Auch in Elisabeth Hagers Roman, „Fünf Tage im Mai“, erschienen im Klett-Cotta Verlag, geht es mit Tatka um einen alten Menschen.  Er ist der Urgroßvater von Illy, der sich mit großen Schritten dem Greisenstatus nähert. Währenddessen fängt Illy gerade an, die Welt zu entdecken. Doch ihre Freizeit verbringen sie am liebsten gemeinsam – ob in der alten Fassbinder-Werkstatt oder auf dem Rücken von Tatkas Moped. Beschwingt und mit großer Wärme erzählt Elisabeth Hager über einen Zeitraum von achtzehn Jahren von fünf Tagen im Mai, an denen die Würfel im Leben der beiden neu fallen. Damit dürfen sich die Rudow Liest Besucher auf ein schönes Buch von der Selbstlosigkeit wahrer Liebe und obendrauf auf eine Buchpremiere freuen, die in Bines Shop um 16.30 Uhr in Alt-Rudow 53 stattfindet.

 

Ungeheuer spannend wird es in der Parallel-Lesung um 16.30 Uhr in der Krokusstraße 95 bei GanzOhr. Hier stellt Christian Hardinghaus gleich zwei neue brandneue Bücher vor, die um die Geschichte der Charité und des berühmten Chirurgen Ferdinand Sauerbruch kreisen. Für seine umfassende Sauerbruch-Biographie hat der Historiker, Autor und Journalist Hardinghaus bislang unveröffentlichte Quellen erschlossen.
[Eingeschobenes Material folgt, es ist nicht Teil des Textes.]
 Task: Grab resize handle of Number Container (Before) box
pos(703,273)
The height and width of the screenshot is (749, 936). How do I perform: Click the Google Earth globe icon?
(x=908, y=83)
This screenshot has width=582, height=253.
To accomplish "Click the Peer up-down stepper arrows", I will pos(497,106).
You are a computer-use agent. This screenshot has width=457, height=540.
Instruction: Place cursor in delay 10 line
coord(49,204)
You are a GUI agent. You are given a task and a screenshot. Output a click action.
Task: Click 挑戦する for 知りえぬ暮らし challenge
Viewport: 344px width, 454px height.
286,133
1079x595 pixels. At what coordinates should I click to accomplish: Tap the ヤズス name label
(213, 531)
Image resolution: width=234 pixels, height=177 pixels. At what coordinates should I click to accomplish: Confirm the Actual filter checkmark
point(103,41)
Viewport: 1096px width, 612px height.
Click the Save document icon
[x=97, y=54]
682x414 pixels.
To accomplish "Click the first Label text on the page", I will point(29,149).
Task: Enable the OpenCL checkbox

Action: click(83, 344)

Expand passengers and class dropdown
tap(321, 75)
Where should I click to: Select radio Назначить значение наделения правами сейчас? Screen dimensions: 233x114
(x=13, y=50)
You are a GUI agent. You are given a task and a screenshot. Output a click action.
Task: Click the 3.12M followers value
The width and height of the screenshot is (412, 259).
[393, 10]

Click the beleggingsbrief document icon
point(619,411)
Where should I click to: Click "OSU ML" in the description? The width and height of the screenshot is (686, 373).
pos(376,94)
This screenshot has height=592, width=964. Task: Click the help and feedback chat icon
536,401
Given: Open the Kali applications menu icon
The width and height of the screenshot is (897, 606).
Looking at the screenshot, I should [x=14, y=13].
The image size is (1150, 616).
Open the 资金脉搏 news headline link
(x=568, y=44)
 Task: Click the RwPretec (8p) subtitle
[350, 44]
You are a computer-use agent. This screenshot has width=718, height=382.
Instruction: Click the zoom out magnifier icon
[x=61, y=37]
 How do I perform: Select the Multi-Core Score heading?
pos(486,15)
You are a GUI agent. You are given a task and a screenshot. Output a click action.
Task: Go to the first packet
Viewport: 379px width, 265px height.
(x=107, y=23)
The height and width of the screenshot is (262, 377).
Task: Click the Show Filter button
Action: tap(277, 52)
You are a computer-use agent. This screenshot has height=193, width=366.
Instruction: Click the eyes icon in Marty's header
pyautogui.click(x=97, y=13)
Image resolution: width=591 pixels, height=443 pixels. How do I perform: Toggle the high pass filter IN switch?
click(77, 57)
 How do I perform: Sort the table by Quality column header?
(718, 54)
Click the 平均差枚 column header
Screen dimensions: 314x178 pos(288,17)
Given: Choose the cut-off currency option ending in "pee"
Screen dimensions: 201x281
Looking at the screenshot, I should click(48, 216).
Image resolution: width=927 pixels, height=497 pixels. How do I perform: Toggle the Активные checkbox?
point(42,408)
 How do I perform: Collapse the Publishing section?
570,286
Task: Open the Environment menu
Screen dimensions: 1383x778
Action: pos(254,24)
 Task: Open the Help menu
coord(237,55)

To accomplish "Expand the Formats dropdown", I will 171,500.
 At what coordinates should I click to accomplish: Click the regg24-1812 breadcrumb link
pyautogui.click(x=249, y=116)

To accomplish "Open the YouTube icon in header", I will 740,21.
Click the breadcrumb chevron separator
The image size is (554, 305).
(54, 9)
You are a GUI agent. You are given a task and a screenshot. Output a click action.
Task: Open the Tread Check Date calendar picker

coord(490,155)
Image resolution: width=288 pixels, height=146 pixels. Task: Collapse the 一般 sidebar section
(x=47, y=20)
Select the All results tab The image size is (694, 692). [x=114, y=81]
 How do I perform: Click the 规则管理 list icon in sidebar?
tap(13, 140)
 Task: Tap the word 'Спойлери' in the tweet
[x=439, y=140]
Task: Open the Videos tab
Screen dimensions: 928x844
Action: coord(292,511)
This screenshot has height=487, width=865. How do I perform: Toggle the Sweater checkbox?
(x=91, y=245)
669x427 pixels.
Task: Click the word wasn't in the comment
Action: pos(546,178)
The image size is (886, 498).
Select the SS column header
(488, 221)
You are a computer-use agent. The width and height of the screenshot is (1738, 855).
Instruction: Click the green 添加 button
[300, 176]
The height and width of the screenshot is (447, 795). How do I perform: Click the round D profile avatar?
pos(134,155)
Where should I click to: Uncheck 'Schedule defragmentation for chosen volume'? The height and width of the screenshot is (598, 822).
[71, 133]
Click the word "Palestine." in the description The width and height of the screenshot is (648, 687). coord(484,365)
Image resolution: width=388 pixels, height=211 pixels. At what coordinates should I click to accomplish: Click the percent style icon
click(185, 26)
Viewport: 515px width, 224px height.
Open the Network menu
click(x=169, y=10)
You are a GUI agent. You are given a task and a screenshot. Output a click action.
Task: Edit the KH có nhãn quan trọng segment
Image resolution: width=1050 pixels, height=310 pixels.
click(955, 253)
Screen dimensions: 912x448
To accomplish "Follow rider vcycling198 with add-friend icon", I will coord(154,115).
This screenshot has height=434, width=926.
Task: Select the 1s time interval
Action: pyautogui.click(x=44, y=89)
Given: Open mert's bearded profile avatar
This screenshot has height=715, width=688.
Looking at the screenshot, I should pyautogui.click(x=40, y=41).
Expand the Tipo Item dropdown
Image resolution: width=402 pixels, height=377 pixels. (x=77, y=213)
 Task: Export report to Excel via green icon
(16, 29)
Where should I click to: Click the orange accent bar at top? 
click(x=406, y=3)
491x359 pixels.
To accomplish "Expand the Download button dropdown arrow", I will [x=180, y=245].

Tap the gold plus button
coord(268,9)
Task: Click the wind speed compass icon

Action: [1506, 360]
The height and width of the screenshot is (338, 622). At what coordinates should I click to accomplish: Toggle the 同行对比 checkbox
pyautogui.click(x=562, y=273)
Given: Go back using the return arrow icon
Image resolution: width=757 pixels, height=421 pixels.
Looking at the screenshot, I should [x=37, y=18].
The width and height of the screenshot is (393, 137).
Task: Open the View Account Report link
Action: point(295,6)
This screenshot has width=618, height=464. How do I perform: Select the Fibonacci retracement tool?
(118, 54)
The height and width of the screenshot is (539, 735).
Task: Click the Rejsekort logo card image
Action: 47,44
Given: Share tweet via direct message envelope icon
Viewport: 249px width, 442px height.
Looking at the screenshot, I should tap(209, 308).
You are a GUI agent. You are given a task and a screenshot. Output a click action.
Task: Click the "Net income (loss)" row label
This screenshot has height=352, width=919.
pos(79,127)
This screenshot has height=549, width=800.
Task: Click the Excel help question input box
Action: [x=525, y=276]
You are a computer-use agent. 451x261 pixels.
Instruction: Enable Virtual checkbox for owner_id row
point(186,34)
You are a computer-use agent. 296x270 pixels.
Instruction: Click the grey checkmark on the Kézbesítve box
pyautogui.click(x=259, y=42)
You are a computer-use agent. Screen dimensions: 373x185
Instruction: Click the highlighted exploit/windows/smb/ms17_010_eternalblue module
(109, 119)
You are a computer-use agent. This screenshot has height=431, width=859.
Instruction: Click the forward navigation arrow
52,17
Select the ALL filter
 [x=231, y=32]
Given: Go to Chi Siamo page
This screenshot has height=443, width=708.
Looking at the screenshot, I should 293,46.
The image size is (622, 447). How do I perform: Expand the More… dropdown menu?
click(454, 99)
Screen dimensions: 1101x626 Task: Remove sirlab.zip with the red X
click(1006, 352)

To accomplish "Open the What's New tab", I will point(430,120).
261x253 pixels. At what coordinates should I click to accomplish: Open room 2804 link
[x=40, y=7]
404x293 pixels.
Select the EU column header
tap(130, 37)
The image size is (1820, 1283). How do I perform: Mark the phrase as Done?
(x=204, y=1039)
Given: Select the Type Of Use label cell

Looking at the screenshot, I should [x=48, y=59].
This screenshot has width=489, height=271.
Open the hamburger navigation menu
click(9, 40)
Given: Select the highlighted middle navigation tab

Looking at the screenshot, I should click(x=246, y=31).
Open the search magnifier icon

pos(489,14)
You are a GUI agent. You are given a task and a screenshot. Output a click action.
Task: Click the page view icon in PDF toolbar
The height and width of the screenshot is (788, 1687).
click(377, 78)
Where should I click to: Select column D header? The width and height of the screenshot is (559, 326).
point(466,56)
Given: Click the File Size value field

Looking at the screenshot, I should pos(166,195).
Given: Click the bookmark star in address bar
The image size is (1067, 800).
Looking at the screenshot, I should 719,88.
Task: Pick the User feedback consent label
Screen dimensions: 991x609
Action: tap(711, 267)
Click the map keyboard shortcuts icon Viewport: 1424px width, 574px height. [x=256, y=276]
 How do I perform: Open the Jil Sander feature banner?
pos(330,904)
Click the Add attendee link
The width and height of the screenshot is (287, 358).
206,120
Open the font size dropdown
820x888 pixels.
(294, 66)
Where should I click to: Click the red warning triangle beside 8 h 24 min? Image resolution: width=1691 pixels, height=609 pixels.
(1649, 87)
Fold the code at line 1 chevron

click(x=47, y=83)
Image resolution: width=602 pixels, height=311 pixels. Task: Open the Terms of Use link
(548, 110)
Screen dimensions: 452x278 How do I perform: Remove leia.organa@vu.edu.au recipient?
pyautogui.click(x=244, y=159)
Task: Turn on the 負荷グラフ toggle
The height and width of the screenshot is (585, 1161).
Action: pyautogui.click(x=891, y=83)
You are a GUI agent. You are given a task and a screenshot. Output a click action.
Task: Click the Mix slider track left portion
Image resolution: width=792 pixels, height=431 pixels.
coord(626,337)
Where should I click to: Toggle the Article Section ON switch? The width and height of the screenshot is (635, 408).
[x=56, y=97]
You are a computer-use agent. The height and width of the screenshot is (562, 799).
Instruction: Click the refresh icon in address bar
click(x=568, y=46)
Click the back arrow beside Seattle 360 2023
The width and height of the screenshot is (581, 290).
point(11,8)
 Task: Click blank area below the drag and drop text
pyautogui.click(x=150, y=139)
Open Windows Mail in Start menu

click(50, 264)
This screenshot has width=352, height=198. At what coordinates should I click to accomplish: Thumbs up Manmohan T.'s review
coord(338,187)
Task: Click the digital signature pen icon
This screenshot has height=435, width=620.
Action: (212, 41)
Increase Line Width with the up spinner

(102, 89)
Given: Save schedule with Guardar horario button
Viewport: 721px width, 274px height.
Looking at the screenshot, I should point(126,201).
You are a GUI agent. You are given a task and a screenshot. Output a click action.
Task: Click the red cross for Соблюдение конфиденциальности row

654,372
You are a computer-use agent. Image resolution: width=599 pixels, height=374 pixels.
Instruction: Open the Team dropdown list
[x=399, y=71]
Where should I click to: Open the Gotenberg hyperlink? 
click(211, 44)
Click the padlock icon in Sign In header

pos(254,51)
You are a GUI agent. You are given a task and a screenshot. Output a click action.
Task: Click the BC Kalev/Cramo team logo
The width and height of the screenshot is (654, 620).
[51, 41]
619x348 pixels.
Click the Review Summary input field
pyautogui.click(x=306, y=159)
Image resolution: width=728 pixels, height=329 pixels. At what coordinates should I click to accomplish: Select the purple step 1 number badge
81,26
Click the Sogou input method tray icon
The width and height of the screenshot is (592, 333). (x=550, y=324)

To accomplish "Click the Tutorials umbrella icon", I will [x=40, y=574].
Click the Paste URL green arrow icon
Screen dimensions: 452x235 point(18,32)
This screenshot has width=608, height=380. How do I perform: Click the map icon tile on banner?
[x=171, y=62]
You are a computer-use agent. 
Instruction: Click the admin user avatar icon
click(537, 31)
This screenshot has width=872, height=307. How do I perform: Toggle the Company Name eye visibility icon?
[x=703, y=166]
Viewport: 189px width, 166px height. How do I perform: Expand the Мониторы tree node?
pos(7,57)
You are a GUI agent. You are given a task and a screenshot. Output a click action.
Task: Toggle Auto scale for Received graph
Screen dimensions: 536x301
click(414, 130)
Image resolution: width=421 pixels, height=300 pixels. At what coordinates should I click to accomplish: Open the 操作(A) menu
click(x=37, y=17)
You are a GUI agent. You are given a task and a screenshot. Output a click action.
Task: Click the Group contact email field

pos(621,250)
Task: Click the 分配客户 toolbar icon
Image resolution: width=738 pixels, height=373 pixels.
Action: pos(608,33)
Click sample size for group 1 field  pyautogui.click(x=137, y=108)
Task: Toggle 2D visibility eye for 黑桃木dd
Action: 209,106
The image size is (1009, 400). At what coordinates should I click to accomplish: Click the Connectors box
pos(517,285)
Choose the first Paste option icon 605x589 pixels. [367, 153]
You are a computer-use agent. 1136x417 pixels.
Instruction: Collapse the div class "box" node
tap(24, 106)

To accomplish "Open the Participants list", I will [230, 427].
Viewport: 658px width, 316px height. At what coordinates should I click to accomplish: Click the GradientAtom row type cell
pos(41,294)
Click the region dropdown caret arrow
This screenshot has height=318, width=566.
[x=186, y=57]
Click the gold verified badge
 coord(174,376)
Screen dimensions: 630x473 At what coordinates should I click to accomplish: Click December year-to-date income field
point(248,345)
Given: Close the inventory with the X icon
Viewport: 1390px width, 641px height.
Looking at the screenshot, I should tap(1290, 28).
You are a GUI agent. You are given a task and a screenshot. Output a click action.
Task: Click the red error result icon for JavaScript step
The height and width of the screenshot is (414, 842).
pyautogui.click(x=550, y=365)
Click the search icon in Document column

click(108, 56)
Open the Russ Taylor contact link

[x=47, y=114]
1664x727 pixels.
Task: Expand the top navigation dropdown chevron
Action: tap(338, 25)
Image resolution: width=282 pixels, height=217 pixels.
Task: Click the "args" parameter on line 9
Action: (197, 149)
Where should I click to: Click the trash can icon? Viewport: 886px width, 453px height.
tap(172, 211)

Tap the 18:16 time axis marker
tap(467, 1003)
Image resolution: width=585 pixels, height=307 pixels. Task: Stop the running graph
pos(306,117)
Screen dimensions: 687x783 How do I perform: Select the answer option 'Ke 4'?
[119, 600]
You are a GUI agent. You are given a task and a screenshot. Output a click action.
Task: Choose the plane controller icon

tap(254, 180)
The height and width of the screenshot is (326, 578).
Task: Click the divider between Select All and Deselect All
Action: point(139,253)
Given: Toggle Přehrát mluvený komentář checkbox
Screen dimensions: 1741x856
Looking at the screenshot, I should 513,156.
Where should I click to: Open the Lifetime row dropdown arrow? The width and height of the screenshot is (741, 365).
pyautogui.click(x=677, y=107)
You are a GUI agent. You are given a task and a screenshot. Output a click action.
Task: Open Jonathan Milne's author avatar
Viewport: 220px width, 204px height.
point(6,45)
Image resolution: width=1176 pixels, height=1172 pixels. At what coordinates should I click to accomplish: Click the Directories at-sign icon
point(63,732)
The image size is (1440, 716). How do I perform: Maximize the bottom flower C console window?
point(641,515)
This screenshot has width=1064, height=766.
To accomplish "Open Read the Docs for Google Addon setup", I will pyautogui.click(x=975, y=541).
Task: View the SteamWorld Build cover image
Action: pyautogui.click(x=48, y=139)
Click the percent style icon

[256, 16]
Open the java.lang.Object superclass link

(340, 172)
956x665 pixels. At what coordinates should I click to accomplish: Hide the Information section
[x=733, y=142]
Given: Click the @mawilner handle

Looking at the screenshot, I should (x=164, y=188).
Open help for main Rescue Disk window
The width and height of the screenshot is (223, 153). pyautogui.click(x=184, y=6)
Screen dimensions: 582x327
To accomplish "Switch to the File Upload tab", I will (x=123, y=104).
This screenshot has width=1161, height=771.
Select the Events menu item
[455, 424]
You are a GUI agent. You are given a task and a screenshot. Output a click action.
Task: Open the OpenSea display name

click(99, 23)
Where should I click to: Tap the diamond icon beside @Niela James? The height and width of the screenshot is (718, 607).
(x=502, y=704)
Er gelangt mit seinen Recherchen im Ergebnis zu einer Rehabilitation des bedeutenden Chirurgen, den die Nazis als Größe gerne für sich vereinnahmt haben. Wie Hardinghaus nun herausfand, unterstützte Ferdinand Sauerbruch eine Widerstandsgruppe um den Spion Fritz Kolbe, die sich an der Charité gebildet hatte. Außerdem war Sauerbruch wohl auch in die Attentatspläne Stauffenbergs eingeweiht.  Darüber hinaus behandelte er verbotenerweise Juden und versteckte sie wie auch andere Verfolgte des Naziregimes in der Charité vor der Gestapo. Das wirft nun ein neues Licht auf den umstrittenen Charité Arzt. Auch das zweite Buch, das für den Februar 2019 angekündigt ist, handelt von der Charité und Sauerbruch. In „Die Spionin der Charité“ erzählt Hardinghaus fiktional angereichert die Geschichte der bislang nicht beachteten Widerstandsgruppe „Donnerstagsclub“ mit der einstigen Chefsekretärin Sauerbruchs, Lily Kolbe im Mittelpunkt. Nach dem Stauffenberg-Attentat scheint diese Gruppe aufzufliegen, als Ernst Kaltenbrunner, der Chef des Sicherheitsdienstes, in der Charité versteckte Juden aufspürt.

 

Zur Zeit der Naziherrschaft war alles Fremde verhasst, das war Staatsideologie.  Das Fremde hatte sich, wenn schon nicht Feind, dem Deutschtum unterzuordnen. Alles Nichtdeutsche,   vermeintlich Nichtarische galt als minderwertig. In Teilen erleben diese Gedanken, die in Rassismus und den Hass gegen Fremde münden, gegenwärtig eine Renaissance. Umso wichtiger ist es, dem entgegenzutreten. Das tut der türkischstämmige Publizist Zafer Şenocak auch mit seinem Buch „Das Fremde, das in jedem wohnt. Wie Unterschiede unsere Gesellschaft zusammenhalten“.  Schon mit dem Titel macht er eines klar: Kulturelle Vielfalt schwächt eine Gesellschaft nicht, es stärkt sie. Es ist die Abgrenzung, die Kommunikation ersetzt und damit den gesellschaftlichen Zusammenhalt schwächt. Denn Angst ist niemals ein guter Ratgeber. Schon garnicht die Angst vor Fremdheit, die von unterschiedlichen Nationalitäten herrührt. Şenocak klagt nicht an. Er sucht eine bewusste, biografische Auseinandersetzung mit dem Fremden in uns selbst und berichtet aus seiner Erfahrung als Sohn türkischer Mittelschichtseltern in Deutschland, wie eine heile, gefestigte Identität erwachsen kann. Ein wichtiges Buch zur richtigen Zeit. Aus ihm liest er um 17.30 Uhr im Gemeindezentrum der Evangelischen Dorfkirche Rudow in der Prierosser Straße 70-72.